UD Crime AI - HenHacks 2024
3/2/2024
48 hour project. Generative Machine Learning model trained on UD Police Daily Statistics from 2017-2021. When provided a LOCATION, DATE, & TIME it generates a prediction of what crime description may be committed.
Web Scraping Data:
First, the data needed to be gathered by the UD Police Statistics website. It was not easily available to download and was separated by day. A simple Python script got all the data into a CSV file.
Cleaning Data:
Although the data seemed usable it required some standardizing for an ML model.

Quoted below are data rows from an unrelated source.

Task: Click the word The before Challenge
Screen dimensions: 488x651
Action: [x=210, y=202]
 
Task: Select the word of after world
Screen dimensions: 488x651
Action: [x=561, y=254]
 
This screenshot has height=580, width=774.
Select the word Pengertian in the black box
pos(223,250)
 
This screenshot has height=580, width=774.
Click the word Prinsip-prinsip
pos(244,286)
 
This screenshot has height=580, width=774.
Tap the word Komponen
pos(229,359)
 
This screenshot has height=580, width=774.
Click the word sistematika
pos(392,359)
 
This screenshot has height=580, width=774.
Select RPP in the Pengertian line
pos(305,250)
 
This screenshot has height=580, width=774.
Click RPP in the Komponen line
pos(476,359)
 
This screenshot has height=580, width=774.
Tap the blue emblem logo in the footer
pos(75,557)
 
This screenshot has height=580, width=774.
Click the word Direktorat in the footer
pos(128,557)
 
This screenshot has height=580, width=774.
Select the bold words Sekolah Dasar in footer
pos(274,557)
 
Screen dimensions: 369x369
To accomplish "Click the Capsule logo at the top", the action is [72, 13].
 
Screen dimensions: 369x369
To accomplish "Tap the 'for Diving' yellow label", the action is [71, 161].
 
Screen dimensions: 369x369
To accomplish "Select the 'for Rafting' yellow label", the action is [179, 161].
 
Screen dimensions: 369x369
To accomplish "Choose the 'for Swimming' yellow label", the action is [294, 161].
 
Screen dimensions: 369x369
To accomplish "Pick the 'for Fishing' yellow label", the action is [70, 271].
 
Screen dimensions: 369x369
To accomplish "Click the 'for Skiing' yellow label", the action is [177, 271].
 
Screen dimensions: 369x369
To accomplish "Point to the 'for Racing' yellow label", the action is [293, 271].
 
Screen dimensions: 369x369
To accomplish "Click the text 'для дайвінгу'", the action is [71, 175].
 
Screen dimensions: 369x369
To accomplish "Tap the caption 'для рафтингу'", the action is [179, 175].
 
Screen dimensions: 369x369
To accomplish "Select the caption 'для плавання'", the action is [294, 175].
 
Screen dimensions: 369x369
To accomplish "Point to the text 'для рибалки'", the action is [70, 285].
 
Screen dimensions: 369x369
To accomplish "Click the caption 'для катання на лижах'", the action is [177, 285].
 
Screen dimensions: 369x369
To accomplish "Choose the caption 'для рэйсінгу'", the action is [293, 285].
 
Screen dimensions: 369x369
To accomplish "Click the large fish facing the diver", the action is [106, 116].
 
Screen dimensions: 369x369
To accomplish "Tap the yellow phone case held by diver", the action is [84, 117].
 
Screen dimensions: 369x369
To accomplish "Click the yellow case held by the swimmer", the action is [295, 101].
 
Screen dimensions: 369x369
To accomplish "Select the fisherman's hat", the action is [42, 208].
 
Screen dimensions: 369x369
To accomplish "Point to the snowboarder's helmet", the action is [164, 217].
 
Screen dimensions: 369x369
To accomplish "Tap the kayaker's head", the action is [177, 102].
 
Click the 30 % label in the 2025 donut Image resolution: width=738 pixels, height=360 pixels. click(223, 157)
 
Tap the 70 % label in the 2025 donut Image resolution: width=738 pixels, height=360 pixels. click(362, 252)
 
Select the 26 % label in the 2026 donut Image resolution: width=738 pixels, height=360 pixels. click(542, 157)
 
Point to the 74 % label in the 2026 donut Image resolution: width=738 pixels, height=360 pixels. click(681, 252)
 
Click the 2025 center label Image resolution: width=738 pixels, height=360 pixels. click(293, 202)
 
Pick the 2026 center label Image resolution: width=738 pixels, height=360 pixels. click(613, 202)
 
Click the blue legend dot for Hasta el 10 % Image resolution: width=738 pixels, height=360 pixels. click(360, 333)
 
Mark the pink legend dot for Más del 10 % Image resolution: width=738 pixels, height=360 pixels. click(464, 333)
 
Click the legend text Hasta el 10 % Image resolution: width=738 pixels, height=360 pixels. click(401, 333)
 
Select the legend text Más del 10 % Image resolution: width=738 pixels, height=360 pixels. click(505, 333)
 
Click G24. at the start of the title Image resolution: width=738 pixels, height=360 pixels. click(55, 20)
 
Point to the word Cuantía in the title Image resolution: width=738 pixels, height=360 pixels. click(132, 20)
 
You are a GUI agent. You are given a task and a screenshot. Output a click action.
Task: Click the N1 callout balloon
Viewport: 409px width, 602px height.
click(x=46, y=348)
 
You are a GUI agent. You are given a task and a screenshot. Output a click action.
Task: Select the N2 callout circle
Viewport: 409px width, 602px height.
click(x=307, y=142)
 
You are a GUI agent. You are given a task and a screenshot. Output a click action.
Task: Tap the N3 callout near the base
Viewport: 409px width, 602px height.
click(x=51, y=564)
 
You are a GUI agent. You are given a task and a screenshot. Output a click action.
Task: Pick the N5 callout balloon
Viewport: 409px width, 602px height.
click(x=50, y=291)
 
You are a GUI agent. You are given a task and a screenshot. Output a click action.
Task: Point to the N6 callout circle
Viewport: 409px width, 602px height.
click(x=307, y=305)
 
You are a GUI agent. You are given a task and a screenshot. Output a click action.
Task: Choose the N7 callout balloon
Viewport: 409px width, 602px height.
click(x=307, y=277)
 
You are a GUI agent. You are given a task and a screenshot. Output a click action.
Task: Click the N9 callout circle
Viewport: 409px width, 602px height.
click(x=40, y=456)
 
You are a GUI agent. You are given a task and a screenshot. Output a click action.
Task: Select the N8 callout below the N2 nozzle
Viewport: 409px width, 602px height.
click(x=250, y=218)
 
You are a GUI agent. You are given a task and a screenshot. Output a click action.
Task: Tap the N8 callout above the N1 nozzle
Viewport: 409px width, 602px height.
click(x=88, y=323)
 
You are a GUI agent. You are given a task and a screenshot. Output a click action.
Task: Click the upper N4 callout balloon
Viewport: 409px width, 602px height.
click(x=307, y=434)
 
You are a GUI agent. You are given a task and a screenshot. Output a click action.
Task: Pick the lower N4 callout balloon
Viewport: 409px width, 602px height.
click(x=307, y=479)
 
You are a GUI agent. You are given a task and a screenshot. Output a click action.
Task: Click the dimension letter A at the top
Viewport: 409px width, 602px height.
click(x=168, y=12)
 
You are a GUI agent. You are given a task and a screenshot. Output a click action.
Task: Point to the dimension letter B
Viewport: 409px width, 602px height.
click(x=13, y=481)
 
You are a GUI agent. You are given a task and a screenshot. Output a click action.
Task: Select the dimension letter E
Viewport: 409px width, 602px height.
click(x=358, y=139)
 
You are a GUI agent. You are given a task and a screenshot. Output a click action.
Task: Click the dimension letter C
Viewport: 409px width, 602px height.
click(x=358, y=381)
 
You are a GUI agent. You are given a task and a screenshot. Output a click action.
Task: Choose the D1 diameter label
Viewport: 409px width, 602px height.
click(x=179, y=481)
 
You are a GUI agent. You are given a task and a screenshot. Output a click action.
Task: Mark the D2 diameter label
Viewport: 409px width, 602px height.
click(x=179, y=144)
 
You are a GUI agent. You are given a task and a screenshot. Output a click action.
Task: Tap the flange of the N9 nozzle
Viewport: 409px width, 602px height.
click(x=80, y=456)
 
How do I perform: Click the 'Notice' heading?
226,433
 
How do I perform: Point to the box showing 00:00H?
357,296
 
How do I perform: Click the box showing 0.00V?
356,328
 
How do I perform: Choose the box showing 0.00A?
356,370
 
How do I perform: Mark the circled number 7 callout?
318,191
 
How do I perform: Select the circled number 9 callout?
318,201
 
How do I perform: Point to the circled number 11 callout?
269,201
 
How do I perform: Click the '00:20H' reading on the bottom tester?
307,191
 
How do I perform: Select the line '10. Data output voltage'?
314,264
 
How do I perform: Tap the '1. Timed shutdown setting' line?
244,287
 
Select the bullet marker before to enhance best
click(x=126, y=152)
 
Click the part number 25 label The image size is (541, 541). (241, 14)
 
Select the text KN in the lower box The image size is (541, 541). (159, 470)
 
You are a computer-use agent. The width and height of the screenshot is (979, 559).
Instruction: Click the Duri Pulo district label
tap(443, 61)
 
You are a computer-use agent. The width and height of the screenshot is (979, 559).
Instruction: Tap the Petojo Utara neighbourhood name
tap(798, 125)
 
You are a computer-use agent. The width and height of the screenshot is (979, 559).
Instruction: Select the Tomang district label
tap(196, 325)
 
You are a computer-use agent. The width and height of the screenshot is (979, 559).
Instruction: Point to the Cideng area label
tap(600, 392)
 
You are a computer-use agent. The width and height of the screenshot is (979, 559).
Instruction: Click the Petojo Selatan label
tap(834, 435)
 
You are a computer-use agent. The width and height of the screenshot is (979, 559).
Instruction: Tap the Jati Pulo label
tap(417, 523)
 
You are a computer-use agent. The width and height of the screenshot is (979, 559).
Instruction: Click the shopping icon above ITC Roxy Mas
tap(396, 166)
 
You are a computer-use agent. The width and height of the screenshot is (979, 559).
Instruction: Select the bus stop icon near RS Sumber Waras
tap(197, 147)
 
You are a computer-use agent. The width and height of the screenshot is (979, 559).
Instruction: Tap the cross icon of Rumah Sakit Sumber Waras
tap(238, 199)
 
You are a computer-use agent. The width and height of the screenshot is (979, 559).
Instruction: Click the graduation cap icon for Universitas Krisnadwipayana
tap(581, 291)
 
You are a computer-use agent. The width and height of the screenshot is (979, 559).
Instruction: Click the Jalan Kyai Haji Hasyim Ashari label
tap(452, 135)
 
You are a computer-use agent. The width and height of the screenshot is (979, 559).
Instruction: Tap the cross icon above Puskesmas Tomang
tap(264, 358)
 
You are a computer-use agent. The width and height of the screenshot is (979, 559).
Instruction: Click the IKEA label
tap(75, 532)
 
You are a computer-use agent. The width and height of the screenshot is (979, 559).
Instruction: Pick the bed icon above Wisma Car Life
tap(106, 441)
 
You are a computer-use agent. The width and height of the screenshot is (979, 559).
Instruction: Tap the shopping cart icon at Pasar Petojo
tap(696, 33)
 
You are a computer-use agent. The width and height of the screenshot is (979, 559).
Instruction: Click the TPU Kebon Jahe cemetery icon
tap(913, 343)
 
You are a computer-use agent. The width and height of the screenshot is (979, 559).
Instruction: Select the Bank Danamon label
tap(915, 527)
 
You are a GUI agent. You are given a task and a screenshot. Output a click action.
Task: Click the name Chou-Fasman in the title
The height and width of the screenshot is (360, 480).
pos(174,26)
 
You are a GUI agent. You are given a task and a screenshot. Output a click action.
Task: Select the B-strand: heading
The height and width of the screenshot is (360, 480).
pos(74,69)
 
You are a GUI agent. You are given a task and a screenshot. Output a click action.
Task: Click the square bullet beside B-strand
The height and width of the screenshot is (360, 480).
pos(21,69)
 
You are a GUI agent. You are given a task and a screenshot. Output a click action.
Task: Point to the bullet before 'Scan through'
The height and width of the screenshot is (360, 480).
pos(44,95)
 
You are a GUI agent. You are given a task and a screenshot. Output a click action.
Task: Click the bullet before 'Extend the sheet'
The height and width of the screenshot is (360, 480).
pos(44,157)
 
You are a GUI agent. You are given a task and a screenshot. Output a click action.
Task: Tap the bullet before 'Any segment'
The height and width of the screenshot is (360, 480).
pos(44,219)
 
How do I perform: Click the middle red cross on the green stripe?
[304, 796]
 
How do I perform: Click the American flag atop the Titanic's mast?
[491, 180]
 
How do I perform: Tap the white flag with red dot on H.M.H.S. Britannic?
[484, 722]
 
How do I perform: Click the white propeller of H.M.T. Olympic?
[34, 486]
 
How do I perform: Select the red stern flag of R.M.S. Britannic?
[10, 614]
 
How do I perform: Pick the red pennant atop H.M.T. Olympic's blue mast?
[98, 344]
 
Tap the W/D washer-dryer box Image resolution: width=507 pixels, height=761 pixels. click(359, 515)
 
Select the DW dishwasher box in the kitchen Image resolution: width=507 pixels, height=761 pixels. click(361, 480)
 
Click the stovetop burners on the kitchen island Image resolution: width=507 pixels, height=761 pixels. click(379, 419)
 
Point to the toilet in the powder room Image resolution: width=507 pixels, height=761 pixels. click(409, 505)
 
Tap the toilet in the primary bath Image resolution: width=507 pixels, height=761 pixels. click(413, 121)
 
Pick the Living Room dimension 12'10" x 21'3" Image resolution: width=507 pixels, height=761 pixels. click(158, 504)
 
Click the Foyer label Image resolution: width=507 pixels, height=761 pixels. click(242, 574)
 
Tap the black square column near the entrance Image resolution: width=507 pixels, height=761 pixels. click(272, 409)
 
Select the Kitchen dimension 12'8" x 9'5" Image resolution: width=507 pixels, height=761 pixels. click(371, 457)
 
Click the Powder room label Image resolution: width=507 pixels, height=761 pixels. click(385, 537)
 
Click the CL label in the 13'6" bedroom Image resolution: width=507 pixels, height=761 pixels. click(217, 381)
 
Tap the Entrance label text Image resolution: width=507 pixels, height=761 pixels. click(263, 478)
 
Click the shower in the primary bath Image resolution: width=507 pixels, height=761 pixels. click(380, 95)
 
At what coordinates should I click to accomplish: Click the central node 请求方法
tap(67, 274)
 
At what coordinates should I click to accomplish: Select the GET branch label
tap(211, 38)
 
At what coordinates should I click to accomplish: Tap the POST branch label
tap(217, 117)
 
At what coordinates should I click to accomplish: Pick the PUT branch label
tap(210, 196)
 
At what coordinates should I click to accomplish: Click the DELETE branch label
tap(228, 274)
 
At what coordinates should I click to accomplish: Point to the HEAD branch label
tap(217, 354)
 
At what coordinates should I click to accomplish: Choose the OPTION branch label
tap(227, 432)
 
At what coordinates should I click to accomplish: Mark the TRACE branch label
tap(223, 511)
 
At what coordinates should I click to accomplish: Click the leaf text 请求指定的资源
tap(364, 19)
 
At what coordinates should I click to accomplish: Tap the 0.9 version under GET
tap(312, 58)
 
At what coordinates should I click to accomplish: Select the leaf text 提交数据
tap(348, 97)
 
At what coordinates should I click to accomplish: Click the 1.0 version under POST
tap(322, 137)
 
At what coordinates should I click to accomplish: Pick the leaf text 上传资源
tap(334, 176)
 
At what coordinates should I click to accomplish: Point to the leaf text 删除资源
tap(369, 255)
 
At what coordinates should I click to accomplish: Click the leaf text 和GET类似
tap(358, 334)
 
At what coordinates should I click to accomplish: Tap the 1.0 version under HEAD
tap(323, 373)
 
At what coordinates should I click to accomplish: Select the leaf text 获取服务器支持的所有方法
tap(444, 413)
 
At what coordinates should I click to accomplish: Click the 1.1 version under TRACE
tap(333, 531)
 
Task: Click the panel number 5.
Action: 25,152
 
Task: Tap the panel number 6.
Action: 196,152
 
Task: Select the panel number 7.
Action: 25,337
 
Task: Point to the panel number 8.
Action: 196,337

- 1) The entries contained human error and typos so there was a lot of duplicate data with incorrect spelling or formatting. For example: Trabant Student Center & Trabant Building
- 2) The dates needed to be separated into DAY, MONTH, YEAR
- 3) The times needed to be standardized to military time and : removed
Training the Model:
- 1) Using sklearn the model was trained on a DecisionTreeClassifier()
- 2) The data was split into training and testing groups. The test size was 20% of the data.
- 3) All the data was encoded so that they were numerical values because ML models are essentially mathematical models.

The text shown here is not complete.